SV Burgsteinfurt legt Protest ein
Spruchkammer muss entscheiden

Burgsteinfurt -

Am Sonntag sollte der Tag der Entscheidung werden und doch ist am gestrigen Montag alles unklarer als zuvor.

Montag, 25.06.2012, 20:06 Uhr

SV Burgsteinfurt legt Protest ein : Spruchkammer muss entscheiden
Timo Meyer (v.l.), Hendrik Telgmann und Christopher Schultejann können es nicht fassen – der SV Burgsteinfurt ist derzeit abgestiegen. Foto: Vera Szybalski

Denn, ob der SC Bad Salzuflen definitiv in der Landesliga bleibt und der SV Burgsteinfurt den bitteren Gang in die Bezirksliga antreten muss ist weiterhin unklar. Sicher ist nur, dass Rolf Tschorn , Vorsitzender der Stemmerter, gestern schriftlich Protest beim Fußball- und Leichtathletik-Verband (FLVW) gegen die Wertung des Abstiegsrelegationsspiels vom Sonntag einlegte.

Der Relegationsspielleiter Hans-Dieter Schnippe aus Rheine erklärte, dass „die zuständige Verbandsspruchkammer wohl noch diese Woche entscheiden würde.“

Schnippe betonte noch einmal, dass es „für Burgsteinfurt sehr schlecht ausgesehen hätte“, wäre der SVB nicht mehr auf das Spielfeld zurückgekehrt sei. Wahrscheinlich hätten die Stemmerter in dem Fall sogar mit einer Strafe wegen Unsportlichkeit rechnen müssen.

SVB-Coach Helge Wolff unterstrich, dass sich seine Mannschaft „trotz aller Begleitumstände den Abstieg selbst zuzuschreiben hat.“

Auch wenn es eigene Schuld sei, so könne es trotzdem nicht sein, dass man aufgrund eines Schiedsrichterfehlers absteigt.

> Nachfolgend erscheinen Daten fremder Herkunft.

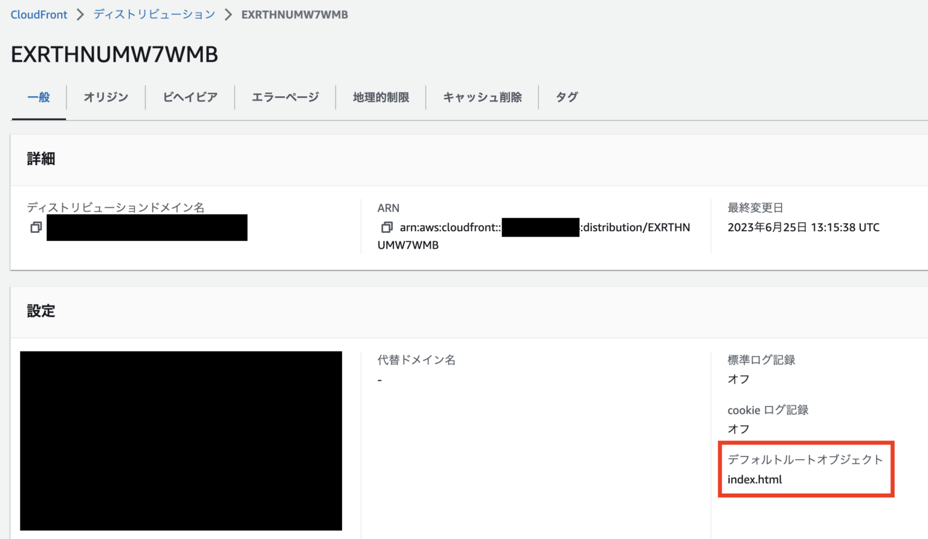
Task: Click the 最終変更日 timestamp text
Action: point(804,227)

Über einen möglichen Ausgang der Spruchkammersitzung konnte sich Wolff nicht äußern. Ein Wiederholungsspiel wäre „schade für den Gegner“, befand der Trainer. Sollte es doch dazu kommen, müsse der SVB entscheiden, ob Wolff auf der Bank sitzt. Beim Coach, der gestern bei Borussia Emsdetten offiziell vorgestellt wurde, würde natürlich auch der Zeitpunkt entscheidend sein, ob Wolff dann schon bei den Emsdettenern unter Vertrag steht. Wenn man in Burgsteinfurt seine Hilfe brauche, sei er aber da, „ich gehe schließlich ohne Groll“, so Wolff.

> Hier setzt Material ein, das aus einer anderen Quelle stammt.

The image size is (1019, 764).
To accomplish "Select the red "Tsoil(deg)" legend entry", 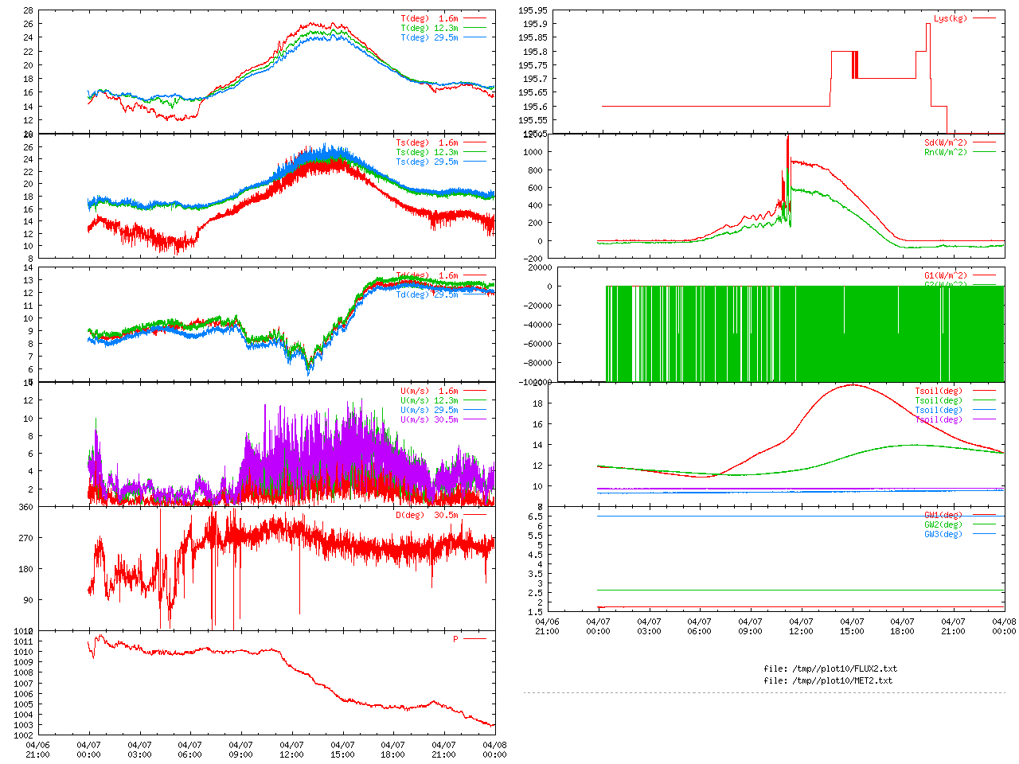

Das die Burgsteinfurter in beiden Abstiegsrelegationsspielen besser als der Gegner waren und nun wahrscheinlich doch in der nächsten Saison in der Bezirksliga an den Start gehen müssen, sei „sehr, sehr enttäuschend“, so Wolff. Der Übungsleiter wiederholte auch noch einmal die Kritik am Verein, das „der Kader zu klein und die Qualität in der Breite gefehlt hat.“ Das im Training dann nicht mal alle Spieler, sondern teilweise weniger als zehn Mann, anwesend waren kam noch hinzu.

Aufgrund der ganzen Aufregung ging der Abschied einiger Burgsteinfurter Spieler und natürlich der von Trainer Wolff unter. Wolff fehlten nach der Partie „die richtigen Worte.“ Natürlich hätte sich der Coach lieber mit dem Klassenerhalt verabschiedet. Die Hoffnung, dass das noch klappt, hat Wolff schon. Vor allem aber, sollte sich „der Verband fragen, ob das der richtige Modus ist“, äußerte sich Wolff kritisch darüber, dass ein Verein gleich zwei Relegationsspiele bestreiten musste. Denn der Verein, die Spieler und auch ihr Trainer müssten einen enormen Aufwand betreiben dafür, dass sie Amateure sind.